Rebecca has been a principal and middle and high school teacher. While serving as a teacher, she was named Social Studies Teacher of the Year by the Kentucky Council for Social Studies in 2004. In her position as a middle school principal, she focused on aligning curriculum, increasing the level of critical thinking in assessments and instruction, and establishing a school-wide discipline plan. She is the author of three books: Assessing Critical Thinking in Middle and High Schools, Assessing Critical Thinking in Elementary Schools, Real-World Learning Framework for Secondary Schools, and Real-World Learning Framework for Elementary Schools. She has also co-authored a math workbook series entitled Explore the Core. She received a PhD from the University of Louisville. Currently, she serves as an associate professor at Western Kentucky University, teaching assessment and unit-planning courses in the teacher education program. She supervises first-year teachers and consults with school districts on critical thinking, instructional strategies, assessment, technology integration, and other topics.

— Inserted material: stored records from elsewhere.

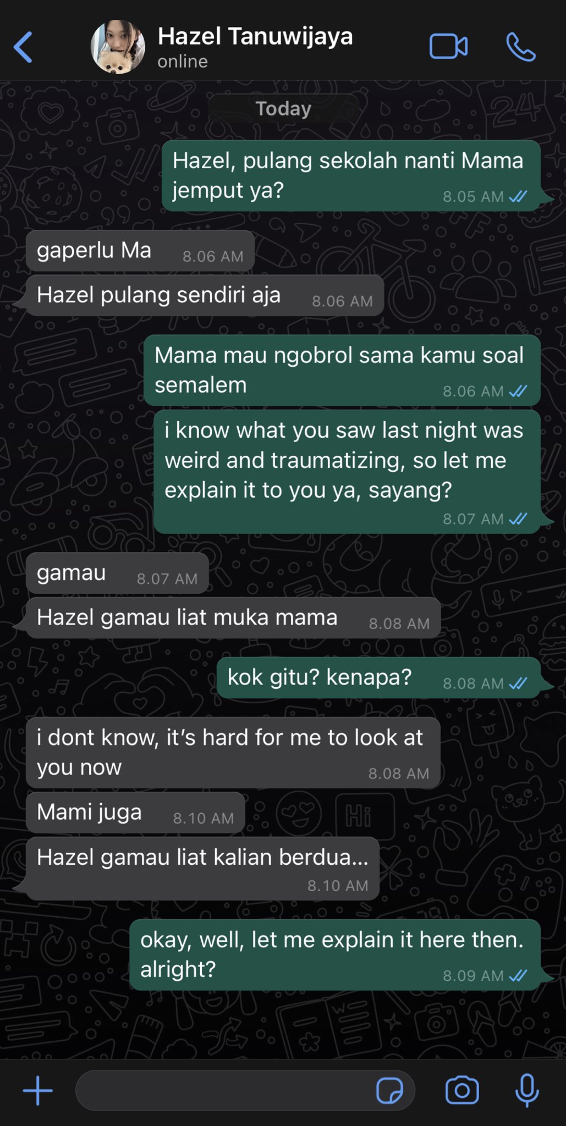Select the "Hazel pulang sendiri aja" message
Viewport: 566px width, 1126px height.
(205, 295)
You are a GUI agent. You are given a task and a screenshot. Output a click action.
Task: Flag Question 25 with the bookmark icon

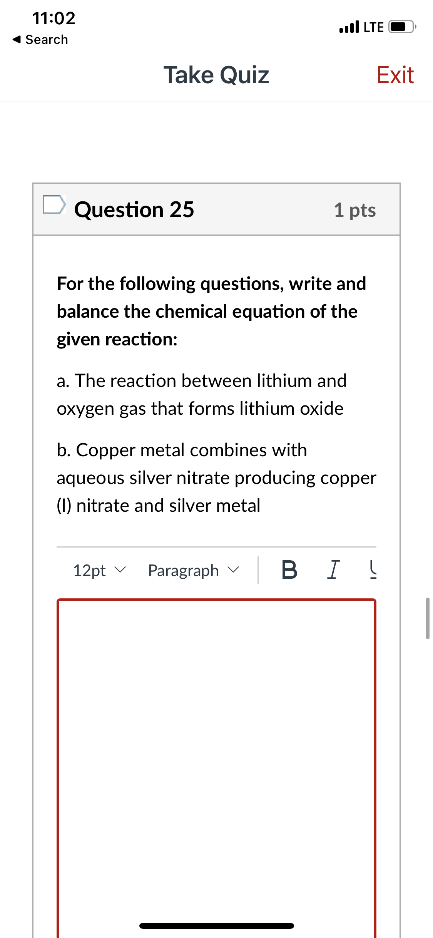pos(53,204)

Heather Warrell is a champion of ruckus makers, purple cows, and those who fly close to the sun. Heather currently leads the #KYGoDigital movement in her state through which she passionately teaches schools and districts across Kentucky how to leverage the power of digital tools to “work smarter not harder” via collaborative systems of efficiency. Heather has led as a middle school teacher, library media specialist, and school leader. She is currently working on her superintendent certification at The University of Kentucky. Her former school, Thomas Nelson High School, was the original host site for EdCampKY and is widely recognized as one of the most forward-thinking schools in the state of Kentucky. Heather is a co-founder of #EdCampKy and also leads the Kentucky Online Virtual Network (KOVN) which is a coalition of district-level online course providers spanning courses across Kentucky, the nation, and world.
Along with her KYGoDigital team, she developed a Youtube Channel to provide on-demand digital workflow ideas and support for school leaders. Heather also organizes #KYGoDigital Regional Events across Kentucky which unite principal and teacher edtech leaders who CREATE – CONNECT – SHARE to further digital innovation in their regions.
Heather is a sought after keynote speaker where she passionately models the power of digital tools to revolutionize the way schools and districts collaborate. Her workshop, “Digital Workflow For School and District Leaders,” has been conducted in more than 100 school districts.
Eric is an educator who, above all else, is devoted to student and teacher empowerment. He has performed many roles in education that include serving as a classroom teacher, department head, instructional coach, and Title I / CTAE coordinator. During his tenure, he co-founded multiple academies that focused on design thinking, blended learning, and project-based learning. Eric has presented at many state and national conferences on innovative learning approaches and continues to provide professional development in this area. He also provides coaching and professional learning to assist districts and schools with 1:1 initiatives. In addition to having his blogs published by the Partnership for 21st Century Learning, he co-authored “Design Thinking and the Shift From Refrigerator Projects” for UnBoxed: A Journal of Adult Learning in Schools. Eric was also featured for his work with project-based learning in Edutopia’s Schools That Work series in 2011.
In his spare time Eric loves to go fly fishing, but he admittedly catches more trees than fish.